* TEXT SEGMENT *
## Start

The only problem that I can't find the proper algorithm to iterate numbers the exact way as follows:

Group A:
--------
  1
  17

  9
  25
------
  5
  21

  13
  29
------
  3
  19

  11
  27
------                         
  7
  23

  15
  31


Group B:
--------
  2
  18

  10
  26
------                          
  6
  22

  14
  30
------   
  4
  20

  12
  28
------
  8
  24

  16
  32

Could someone please help with advice or example of how to get the output above?

EDIT 1:

The example above is the bracket sheet for 32 athletes! Same logic must be applied if you use a sheet for 4,8,16,64 or 128 athletes!

EDIT 2:

Let's make it more clear with examples of the sheet for 4 athletes and then the sheet for 16 athletes.

The sheet for 4 athletes:

Group A:
--------
  1
  3

Group B:
--------
  2
  4

The sheet for 16 athletes:

Group A:
--------
  1
  9

  5
  13
------
  3
  11

  7
  15

Group B:
--------
  2
  10

  6
  14
------                              
  4
  12

  8
  16

EDIT 3:

The last part, is that I'm planning to have an array with athlete name and its status in it. By status I mean that, if the athlete has been a champion previously (strong), then he/she gets 1 for status, if the athlete's previous achievements are not known or minimal (weak), then the status is 0. It's done that way, so we could separate strongest athletes into different groups and make sure that they will not fight against each other in the first fight but rather meet each other closer to the semi-final or final.

Example of PHP array:

$participants = array(
array("John", 0),
array("Gagan", 0),
array("Mike Tyson", 1),
array("Gair", 0),
array("Gale", 0),
array("Roy Johnes", 1),
array("Galip", 0),
array("Gallagher", 0),
array("Garett", 0),
array("Nikolai Valuev", 1),
array("Garner", 0),
array("Gary", 0),
array("Gelar", 0),
array("Gershom", 0),
array("Gilby", 0),
array("Gilford", 0)
);

From this example we see that those, who have status 1 must be in different groups, i.e. A and B. But we have only two groups of numbers odd and even and in this example, there are 3 strong athletes. Thus two of them will be at the same group. The final result must be, that those two strong athletes, that got in the same group, must not meet at the very first fight (it means that they will not be on the same pair of numbers and as far away from each other as possible, so they wouldn't meet on the second fight as well).

## End

* WORK TO DO *
1 - Based on the bracket-seeding post, why does each athlete in the planned array get a status of 1 or 0?
2 - According to the bracket-seeding post, for which other sheet sizes must the same numbering logic apply?
3 - Reproduce everything in the bracket-seeding post from "From this example" down to "fight as well).".

* PROVIDED DATA *
## Start

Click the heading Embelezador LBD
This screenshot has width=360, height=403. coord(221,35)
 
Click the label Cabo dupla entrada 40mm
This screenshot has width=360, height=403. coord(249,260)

## End

* IN RESPONSE *
1 - The status marks whether an athlete is strong (a previous champion, 1) or weak (achievements unknown or minimal, 0). This lets the strongest athletes be split into different groups so they don't fight each other in the first fight and instead meet closer to the semi-final or final.

2 - Sheets for 4, 8, 16, 64, or 128 athletes.

3 -
From this example we see that those, who have status 1 must be in different groups, i.e. A and B. But we have only two groups of numbers odd and even and in this example, there are 3 strong athletes. Thus two of them will be at the same group. The final result must be, that those two strong athletes, that got in the same group, must not meet at the very first fight (it means that they will not be on the same pair of numbers and as far away from each other as possible, so they wouldn't meet on the second fight as well).